Nehemiah Frank at the 2018 Terence Crutcher Gala
Published 10/18/2020 | Reading Time 2 min 11 sec
By Nehemiah D. Frank, founder and editor-in-chief
State Question 805 is on the ballot in this November election, and I am voting yes. SQ 805 is a criminal justice reform ballot initiative that would end the use of extreme sentencing for a nonviolent offense because of a prior nonviolent conviction.
For most Oklahomans, it’s no secret that our state is the prison capital of the world. We have the highest incarceration rate for women and jail more Black Americans per capita than any other state in the US.
If we as Oklahomans truly want to live our faith loudly, we must vote yes on SQ 805. And here’s why:
Long sentences for nonviolent offenses, even if repeated, should not warrant a life spent within an iron coffin.

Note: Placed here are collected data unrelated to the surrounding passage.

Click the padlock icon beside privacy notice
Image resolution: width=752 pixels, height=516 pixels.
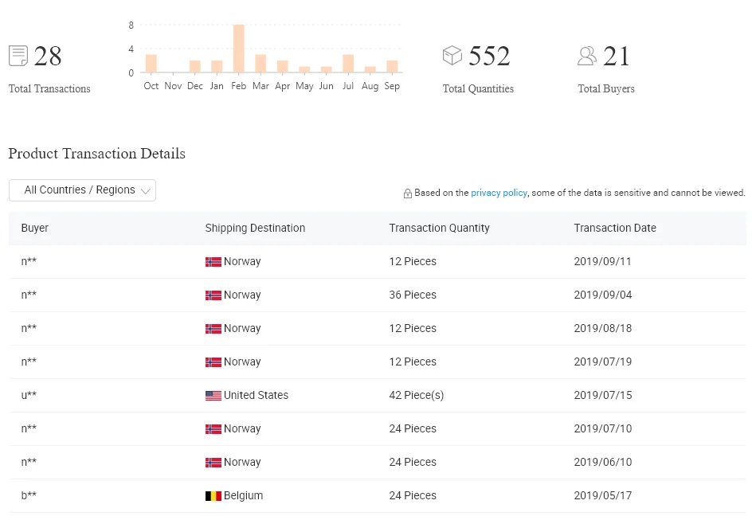(x=408, y=194)

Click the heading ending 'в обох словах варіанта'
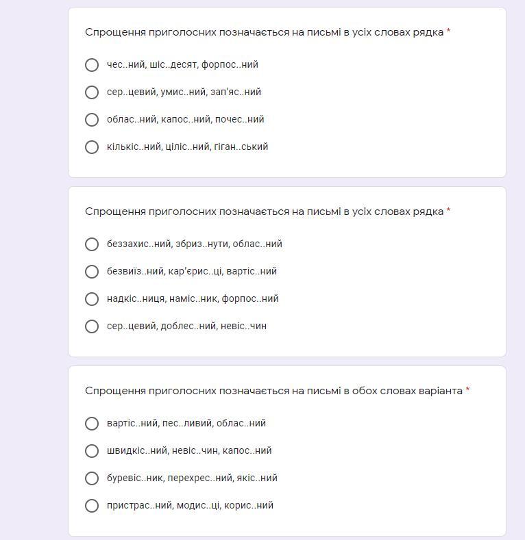273,391
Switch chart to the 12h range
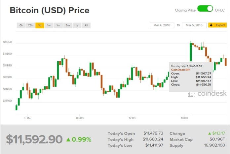This screenshot has height=154, width=230. coord(30,25)
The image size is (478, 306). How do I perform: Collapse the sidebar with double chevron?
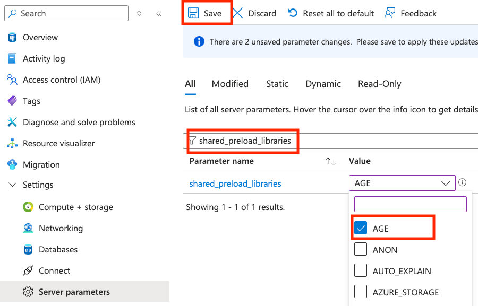tap(159, 13)
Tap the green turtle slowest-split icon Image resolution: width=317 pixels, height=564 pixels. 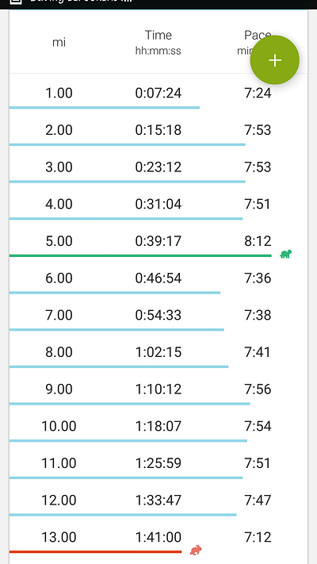[x=286, y=255]
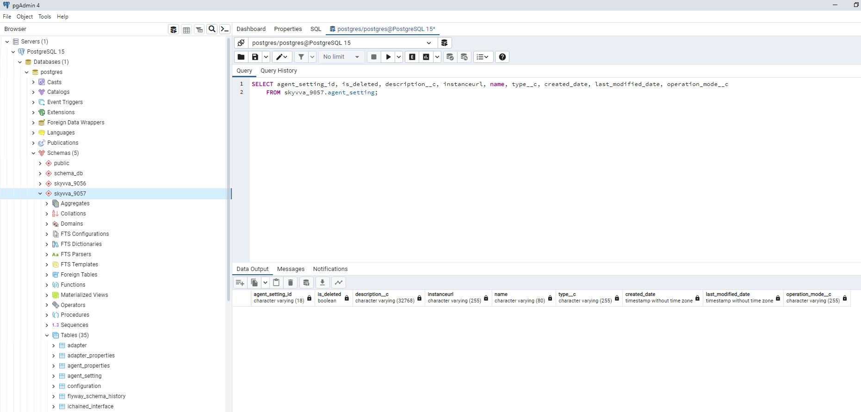Click the Execute query play button
Screen dimensions: 861x412
(x=388, y=57)
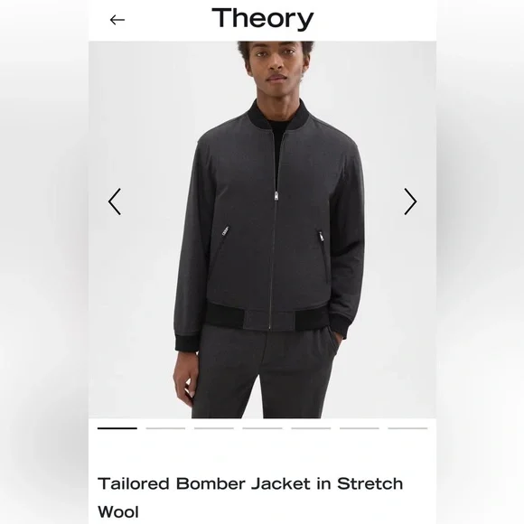Viewport: 524px width, 524px height.
Task: Switch to the sixth image indicator
Action: 360,428
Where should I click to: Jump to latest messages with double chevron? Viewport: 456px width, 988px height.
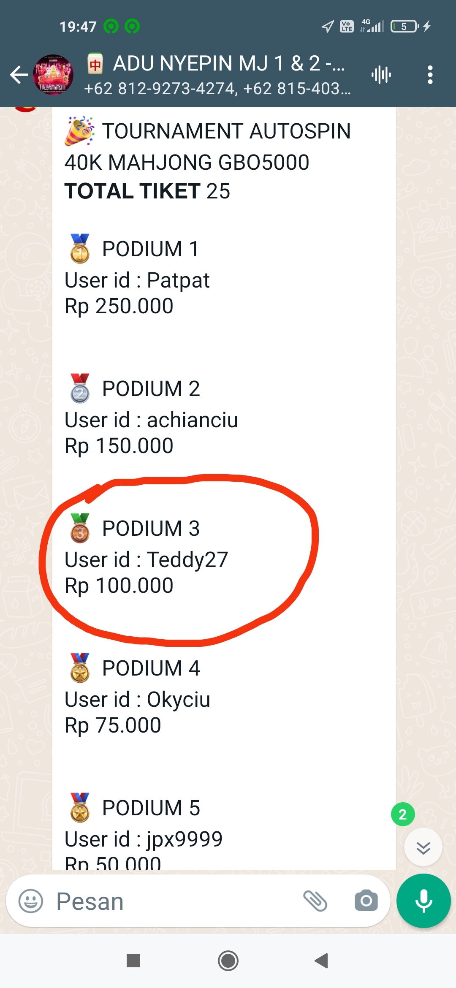coord(423,847)
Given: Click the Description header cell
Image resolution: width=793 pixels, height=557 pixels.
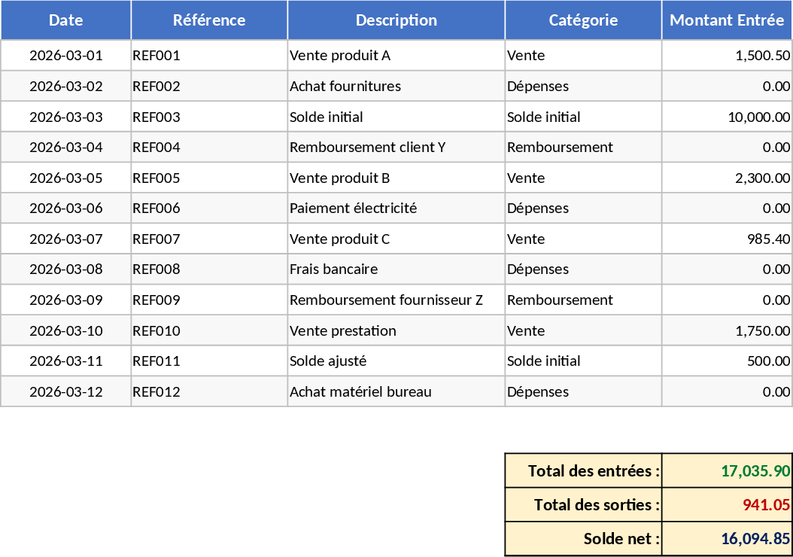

I can assure you: That is not of God, who is the author of restorative justice.
Instead, we should be focusing on solutions, actual rehabilitation — and equipping those who may have fallen on hard times and in their moment of weakness made a bad choice or two — with the resources to get their lives back on track so they can contribute to their families, communities, and society.
Restorative justice shouldn’t be political, and conservatives should be endorsing SQ 805 because it’s more fiscally responsible. Our state would save Oklahoma taxpayers $200 million dollars per year if passed. That money could be reallocated for our state’s struggling education system, raises for Oklahoma teachers — who are still underpaid, and actual mental health professionals for Oklahoma students.
I have read countless stories about whole families being destroyed due to Oklahoma’s inhumane, severe sentencing laws. Mothers and fathers have been ripped from their children, unable to fulfill their duties as parents — missing high school graduations, weddings — and in some instances, the last breath of their own parents.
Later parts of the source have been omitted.